The Enlightenment’s national contexts in global perspective

15 April 2024

** This is the first in a series of three reviews of James Stafford’s The Case of Ireland: Commerce, Empire and the European Order, 1750-1848Each day this week one review will be published, and Professor Stafford will then respond on Thursday. **

 

Isaac Nakhimovsky

James Stafford’s The Case of Ireland offers a vivid account of Ireland’s predicament in an age of intensifying commercial rivalry among expanding European empires. Instead of revisiting more familiar narratives of confessional conflict, civic values, or the origins of modernity, Stafford focuses on the shifting patterns of argument that emerged in response to the practical questions and problems generated by Ireland’s experience of British power. What emerges from this approach are “points of connection” and “fields of conflict” that place Ireland at the center not only of British history, but of European history amidst its global connections.

 

One way of explaining what makes The Case of Ireland such an exciting book to read is to point out how it builds on an approach to intellectual history associated with the eminent twentieth-century Italian historian Franco Venturi. In his 1971 masterpiece, Utopia and Reform in the Enlightenment, Venturi declined to define eighteenth-century political thought in terms of a set of abstract philosophical or theological questions, or to place it within a grand historical narrative generated by such questions. On the contrary, Venturi set out to investigate it in relation to “the direct experience” of a wide range of eighteenth-century polities, with attention to their particularities as well as their interconnections. In this spirit, Stafford has set aside the conventions relegating “the case of Ireland” to the periphery of British history or confining it within a more narrowly drawn national historiography. Comparable studies in Venturi’s spirit have been undertaken, with great success, in the cases of Scotland and Naples, by John Robertson, and in the case of Geneva, by Richard Whatmore. What makes Stafford’s investigation into The Case of Ireland such an important contribution to this genre is the importance that so many contemporary observers across Europe attached to the Irish predicament. As Stafford persuasively documents, Ireland’s plight was identified by a wide range of writers – including famous and not-so-famous French lawyers, Swiss economists, and German diplomats – as the central case for understanding the nature of Britain’s growing power, and for determining the possibilities for coexisting or competing with it, defeating, dismantling, or even transforming it.

 

Stafford takes his title from a tract published in 1698 by William Molyneux, a friend of John Locke’s. Molyneux wrote the original The Case of Ireland to reassert the independence of the Irish Parliament in the face of English measures to suppress Irish exports, which seemed poised to capture the market for English woollens and, in doing so, to undermine England’s capacity to lead the struggle against French domination. An earlier generation of scholars has extensively explored the significance of this Irish precedent for the political thought of the Anglo-Scottish Union of 1707. In turn, Stafford follows how reflection on the outcomes of the Union of 1707, in the hands of Adam Smith and his contemporaries, turned into a remarkably rich source of arguments about Ireland and its future possibilities.
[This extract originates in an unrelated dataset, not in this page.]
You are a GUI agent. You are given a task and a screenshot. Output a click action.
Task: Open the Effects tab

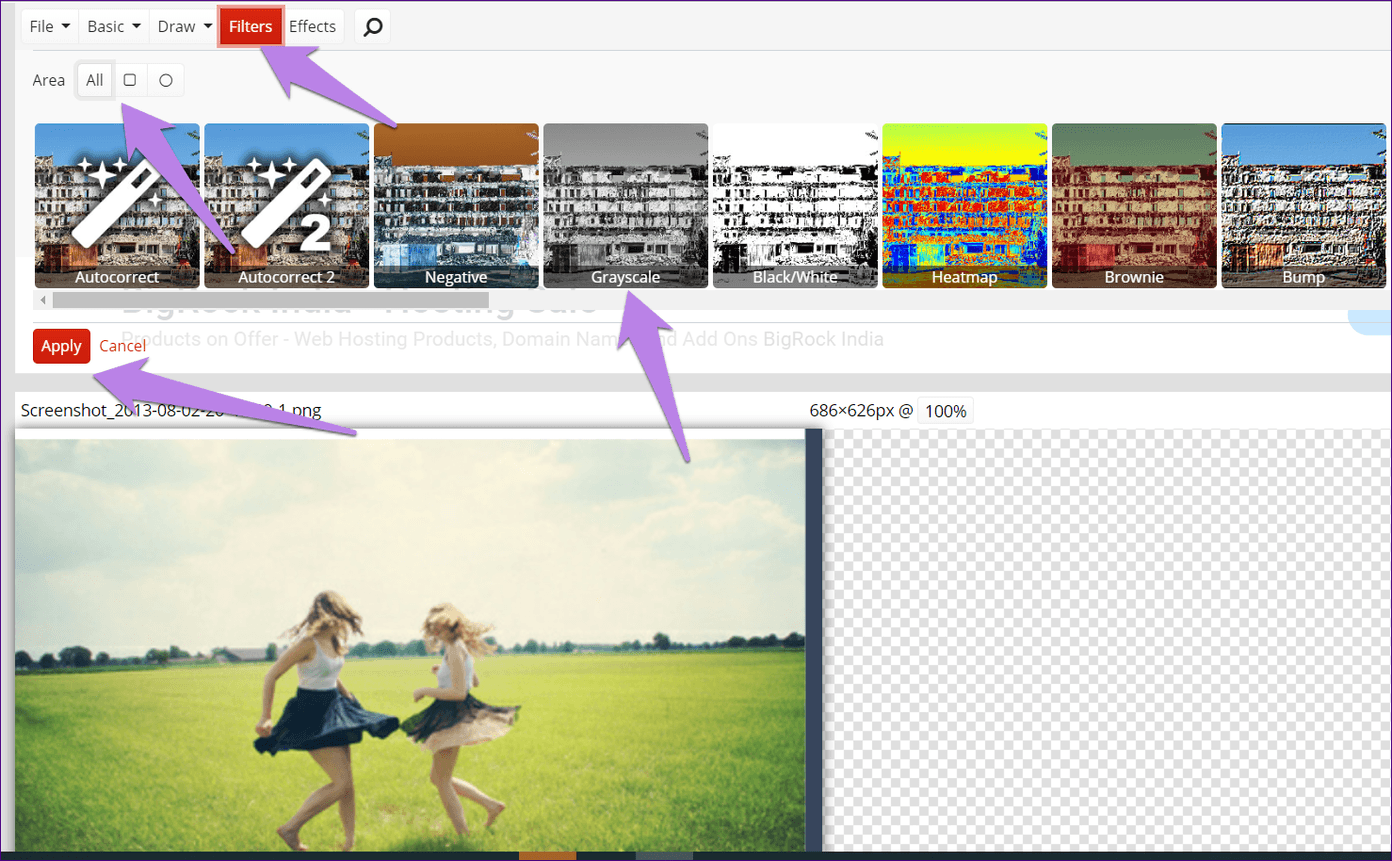[x=312, y=27]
As Stafford goes on to show, these arguments went on to shape debates about the Anglo-Irish Union of 1801 and its outcomes, while also proliferating through a wide range of European political thought and political economy all the way down to 1848.

 

Two recurring poles of eighteenth-century debate emerge from this complex and nuanced account. From one perspective, the way out of Ireland’s predicament was through some mechanism for replicating Scotland’s post-union path of greater integration into British imperial markets and finance, creating the material conditions for incorporating Ireland’s suppressed Catholic majority into a more expansive and inclusive imperial community. The economic claims associated with this strategy raised difficult political questions. Did the path to prosperity and political stability presuppose intervention from Westminster against the extractive Anglo-Irish elite, or the reassertion of the Irish Parliament’s independence? Was it possible to combine legislative independence with a common or aligned commercial policy, as envisaged by Pitt’s Commercial Propositions of 1785, or did the path to prosperity and political stability require the kind of political union that eventually transpired in 1801? At the opposite pole from a strategy predicated on integration with Britain was a different set of arguments about why the path to Irish prosperity and political stability lay through a comprehensive land reform, designed to eliminate the feudal power of the Anglo-Irish aristocracy and establish a broad-based land-holding peasantry. From this perspective, closely tied to the bids for independence mounted by the United Irish in the late 1790s, the tangled legacy of conquest and plantation made Ireland utterly unlike eighteenth-century Scotland; and it was French power, rather than British, that carried the potential of liberating Ireland from its past, integrating it into a more prosperous and stable future.

 

As Stafford shows, these debates continued to reverberate in nineteenth-century assessments of both the United Irish risings and the Union of 1801. Did Ireland’s growing prosperity in the early nineteenth-century signal the success of the Union model, perhaps even supplying a prompt for other countries to pursue opportunities for economic growth in an international trading system that remained under British control? Or was Ireland’s boom a wartime anomaly masking deeper pathologies which were implicated in the increasingly precarious, and ultimately disastrous, conditions of the Irish peasantry, which could only be cured through comprehensive land reform? Stafford’s far-reaching conclusion is that the fundamental problems unmasked by these eighteenth and early nineteenth-century debates make the case of Ireland an enduring model for “other political communities – both within and beyond Europe – who have been shut out from the main centres of power and accumulation in the hierarchical orders of global capitalism.” What makes this claim such a compelling one is the historical specificity and detail of the arguments that Stafford examines – and his well-documented demonstration of their significance for so many contemporary observers across Europe. From that perspective, it is no mere rhetorical flourish to conclude that “in the increasingly multi-polar world of the twenty-first century, small and middle powers are once again grappling with the same problems that confronted eighteenth and early nineteenth-century Ireland.”